The aim of this study is to examine the occurrence of the Arg753Gln polymorphism of the Toll-like receptor 2 (TLR2) gene in Turkish children with pulmonary and/or extrapulmonary tuberculosis (TB) disease compared with that in healthy children with latent TB infection (LTBI) and to assess the risk of progression from LTBI to active TB disease in children. The Arg753Gln polymorphism of the TLR2 gene was studied in 198 TB patients compared with 200 ethnically and age-matched children with LTBI. The culture confirmed TB patients were more frequently Arg753GIn heterozygous [odds ratio (OR) 5.05, 95% confidence interval (95% CI) 2.61-9.76, p = 0.00], and Gln allele frequency was significantly higher in the patient group (13.86% vs 3.5%, OR 4.40, 95% CI 2.34 - 8.30, p = 0.00).
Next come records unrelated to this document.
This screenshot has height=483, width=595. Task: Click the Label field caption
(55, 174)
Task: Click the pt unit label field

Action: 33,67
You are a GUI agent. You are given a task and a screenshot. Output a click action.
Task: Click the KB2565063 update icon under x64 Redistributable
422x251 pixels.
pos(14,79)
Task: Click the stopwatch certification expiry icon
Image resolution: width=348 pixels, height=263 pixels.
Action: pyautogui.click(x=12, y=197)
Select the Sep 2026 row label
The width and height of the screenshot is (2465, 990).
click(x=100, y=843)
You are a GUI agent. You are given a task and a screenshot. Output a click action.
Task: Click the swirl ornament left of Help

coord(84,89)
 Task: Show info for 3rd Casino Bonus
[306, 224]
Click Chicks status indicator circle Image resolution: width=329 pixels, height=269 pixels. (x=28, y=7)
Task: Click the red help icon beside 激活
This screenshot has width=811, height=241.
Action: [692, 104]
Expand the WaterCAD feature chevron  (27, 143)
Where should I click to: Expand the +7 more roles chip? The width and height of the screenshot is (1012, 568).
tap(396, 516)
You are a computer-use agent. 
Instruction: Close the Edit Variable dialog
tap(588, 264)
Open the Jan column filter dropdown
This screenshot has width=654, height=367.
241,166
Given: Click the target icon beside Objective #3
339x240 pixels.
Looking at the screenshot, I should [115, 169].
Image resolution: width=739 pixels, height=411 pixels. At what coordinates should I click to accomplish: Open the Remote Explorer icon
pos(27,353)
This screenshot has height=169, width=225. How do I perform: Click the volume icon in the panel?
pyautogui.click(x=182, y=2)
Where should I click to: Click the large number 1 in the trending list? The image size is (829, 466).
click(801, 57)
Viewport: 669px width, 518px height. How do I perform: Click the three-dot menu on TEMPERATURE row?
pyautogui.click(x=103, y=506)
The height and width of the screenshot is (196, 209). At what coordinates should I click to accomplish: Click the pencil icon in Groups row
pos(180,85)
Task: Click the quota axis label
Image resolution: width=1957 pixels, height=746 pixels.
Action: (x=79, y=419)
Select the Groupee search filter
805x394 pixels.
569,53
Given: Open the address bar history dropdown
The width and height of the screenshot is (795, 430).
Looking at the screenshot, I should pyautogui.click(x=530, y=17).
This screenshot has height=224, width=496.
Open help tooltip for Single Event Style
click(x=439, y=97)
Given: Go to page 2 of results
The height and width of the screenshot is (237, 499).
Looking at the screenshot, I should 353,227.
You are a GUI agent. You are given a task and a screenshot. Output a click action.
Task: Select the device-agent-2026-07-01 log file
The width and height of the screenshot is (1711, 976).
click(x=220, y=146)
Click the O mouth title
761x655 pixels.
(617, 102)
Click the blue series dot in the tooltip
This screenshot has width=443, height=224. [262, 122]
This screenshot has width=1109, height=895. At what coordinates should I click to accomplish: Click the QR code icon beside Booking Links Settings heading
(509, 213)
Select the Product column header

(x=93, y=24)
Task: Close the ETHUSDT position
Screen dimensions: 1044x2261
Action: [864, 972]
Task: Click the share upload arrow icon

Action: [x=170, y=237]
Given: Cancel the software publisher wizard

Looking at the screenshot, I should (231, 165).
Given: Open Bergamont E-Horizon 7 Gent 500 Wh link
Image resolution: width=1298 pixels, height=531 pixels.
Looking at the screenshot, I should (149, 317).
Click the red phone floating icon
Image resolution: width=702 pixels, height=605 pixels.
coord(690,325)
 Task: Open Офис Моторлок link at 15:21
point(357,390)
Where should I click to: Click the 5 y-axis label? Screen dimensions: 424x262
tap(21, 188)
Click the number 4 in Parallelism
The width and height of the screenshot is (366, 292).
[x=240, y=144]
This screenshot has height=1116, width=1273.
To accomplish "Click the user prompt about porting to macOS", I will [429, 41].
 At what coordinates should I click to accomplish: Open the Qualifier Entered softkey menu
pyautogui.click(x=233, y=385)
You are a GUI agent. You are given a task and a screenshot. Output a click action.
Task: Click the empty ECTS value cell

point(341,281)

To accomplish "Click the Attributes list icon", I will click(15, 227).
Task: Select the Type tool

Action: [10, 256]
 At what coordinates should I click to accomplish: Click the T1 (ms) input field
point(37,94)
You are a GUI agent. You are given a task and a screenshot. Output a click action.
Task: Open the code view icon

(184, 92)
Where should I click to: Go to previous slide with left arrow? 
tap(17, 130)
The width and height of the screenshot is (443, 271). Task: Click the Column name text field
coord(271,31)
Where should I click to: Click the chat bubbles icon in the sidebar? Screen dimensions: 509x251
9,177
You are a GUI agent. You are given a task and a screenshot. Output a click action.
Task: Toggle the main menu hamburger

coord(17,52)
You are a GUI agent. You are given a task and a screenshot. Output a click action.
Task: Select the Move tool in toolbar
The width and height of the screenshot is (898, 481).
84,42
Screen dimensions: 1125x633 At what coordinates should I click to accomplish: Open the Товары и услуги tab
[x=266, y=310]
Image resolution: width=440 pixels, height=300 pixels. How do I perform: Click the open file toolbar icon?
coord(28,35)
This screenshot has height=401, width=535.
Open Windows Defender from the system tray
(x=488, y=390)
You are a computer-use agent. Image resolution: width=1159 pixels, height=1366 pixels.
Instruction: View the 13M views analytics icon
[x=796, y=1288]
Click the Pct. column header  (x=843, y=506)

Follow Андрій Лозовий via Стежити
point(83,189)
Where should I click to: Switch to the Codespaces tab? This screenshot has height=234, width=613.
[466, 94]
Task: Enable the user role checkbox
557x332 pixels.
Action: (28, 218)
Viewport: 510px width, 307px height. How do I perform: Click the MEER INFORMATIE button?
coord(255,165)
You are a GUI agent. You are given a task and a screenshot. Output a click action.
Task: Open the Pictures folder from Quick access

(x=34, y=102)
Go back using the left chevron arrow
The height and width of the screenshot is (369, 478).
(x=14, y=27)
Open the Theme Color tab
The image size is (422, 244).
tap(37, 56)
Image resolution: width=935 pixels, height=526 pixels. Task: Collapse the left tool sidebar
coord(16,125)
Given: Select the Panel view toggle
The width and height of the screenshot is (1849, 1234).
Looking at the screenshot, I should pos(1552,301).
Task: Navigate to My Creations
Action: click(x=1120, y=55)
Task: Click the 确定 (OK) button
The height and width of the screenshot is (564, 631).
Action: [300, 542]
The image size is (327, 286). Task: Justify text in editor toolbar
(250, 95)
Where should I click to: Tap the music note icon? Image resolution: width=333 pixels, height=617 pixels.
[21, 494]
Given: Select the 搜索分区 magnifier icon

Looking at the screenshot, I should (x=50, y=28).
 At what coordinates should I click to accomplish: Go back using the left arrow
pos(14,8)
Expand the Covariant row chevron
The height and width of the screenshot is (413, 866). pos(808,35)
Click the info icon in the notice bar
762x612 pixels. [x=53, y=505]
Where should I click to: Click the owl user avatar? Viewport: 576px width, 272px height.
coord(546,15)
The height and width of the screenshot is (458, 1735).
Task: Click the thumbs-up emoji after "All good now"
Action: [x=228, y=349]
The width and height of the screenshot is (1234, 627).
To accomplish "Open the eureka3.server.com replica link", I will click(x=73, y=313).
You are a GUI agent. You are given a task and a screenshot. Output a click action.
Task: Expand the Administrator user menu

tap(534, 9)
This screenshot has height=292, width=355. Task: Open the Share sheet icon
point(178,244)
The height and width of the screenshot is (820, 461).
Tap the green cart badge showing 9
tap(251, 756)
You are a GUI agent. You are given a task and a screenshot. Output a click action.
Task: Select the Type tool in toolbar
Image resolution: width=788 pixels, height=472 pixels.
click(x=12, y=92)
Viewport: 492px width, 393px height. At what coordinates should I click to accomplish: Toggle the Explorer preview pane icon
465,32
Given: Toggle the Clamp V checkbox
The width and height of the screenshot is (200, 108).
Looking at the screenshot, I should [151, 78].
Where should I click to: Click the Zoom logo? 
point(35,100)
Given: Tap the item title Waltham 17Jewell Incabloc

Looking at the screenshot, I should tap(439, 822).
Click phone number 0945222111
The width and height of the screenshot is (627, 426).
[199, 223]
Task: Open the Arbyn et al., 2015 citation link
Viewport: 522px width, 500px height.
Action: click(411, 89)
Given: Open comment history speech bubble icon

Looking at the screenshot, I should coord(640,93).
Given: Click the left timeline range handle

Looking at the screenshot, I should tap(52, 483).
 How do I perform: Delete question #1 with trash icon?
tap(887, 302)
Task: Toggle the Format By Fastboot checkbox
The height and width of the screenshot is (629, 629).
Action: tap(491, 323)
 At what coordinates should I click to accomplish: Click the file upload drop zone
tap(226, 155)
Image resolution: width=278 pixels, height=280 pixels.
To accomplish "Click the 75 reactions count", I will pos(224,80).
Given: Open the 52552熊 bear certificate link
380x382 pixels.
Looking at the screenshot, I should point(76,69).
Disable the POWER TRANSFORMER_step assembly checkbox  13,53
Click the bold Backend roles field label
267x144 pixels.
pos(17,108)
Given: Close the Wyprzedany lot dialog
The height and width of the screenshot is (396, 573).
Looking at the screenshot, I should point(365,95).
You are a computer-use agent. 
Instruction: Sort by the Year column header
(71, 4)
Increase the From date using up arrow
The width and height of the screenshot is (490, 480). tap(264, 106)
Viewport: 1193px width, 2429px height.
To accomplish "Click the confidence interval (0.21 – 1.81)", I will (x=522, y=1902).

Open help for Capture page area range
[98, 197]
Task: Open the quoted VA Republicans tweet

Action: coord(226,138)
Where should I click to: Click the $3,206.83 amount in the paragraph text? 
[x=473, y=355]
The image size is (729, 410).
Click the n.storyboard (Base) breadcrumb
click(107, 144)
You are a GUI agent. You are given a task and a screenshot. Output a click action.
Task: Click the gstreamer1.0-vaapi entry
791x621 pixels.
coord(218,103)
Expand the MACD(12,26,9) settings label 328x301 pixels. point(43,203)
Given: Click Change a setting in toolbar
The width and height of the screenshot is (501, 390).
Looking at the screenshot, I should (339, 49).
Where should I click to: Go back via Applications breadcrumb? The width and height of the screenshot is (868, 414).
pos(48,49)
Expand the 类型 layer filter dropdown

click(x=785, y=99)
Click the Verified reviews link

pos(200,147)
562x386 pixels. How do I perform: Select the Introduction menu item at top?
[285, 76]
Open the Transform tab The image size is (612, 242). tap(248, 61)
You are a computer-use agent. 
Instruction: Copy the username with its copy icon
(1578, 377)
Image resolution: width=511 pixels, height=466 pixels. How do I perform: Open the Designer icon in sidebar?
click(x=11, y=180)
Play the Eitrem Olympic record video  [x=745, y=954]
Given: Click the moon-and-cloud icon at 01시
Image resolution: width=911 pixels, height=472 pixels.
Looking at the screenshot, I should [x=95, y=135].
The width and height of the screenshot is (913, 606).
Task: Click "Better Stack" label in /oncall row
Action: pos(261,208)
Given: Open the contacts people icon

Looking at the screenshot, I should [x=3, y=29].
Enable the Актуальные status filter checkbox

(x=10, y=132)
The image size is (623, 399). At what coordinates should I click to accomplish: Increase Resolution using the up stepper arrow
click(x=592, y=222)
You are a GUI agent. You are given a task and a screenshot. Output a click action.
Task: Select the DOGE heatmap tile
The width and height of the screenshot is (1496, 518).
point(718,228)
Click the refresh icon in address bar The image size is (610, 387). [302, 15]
We also showed that the frequencies of the heterozygous Arg753GIn genotype and the Gln allele were significantly higher in patients with pulmonary TB alone and in patients with definitive pulmonary plus extrapulmonary TB than in children with LTBI. Our data suggest that the Arg753GIn polymorphism of the TLR-2 gene influences the speed of progression from infection to TB disease in children. Further investigations are needed to clarify whether this polymorphism has a strong impact on susceptibility to TB in children. (C) 2011 American Society for Histocompatibility and Immunogenetics. Published by Elsevier Inc. All rights reserved.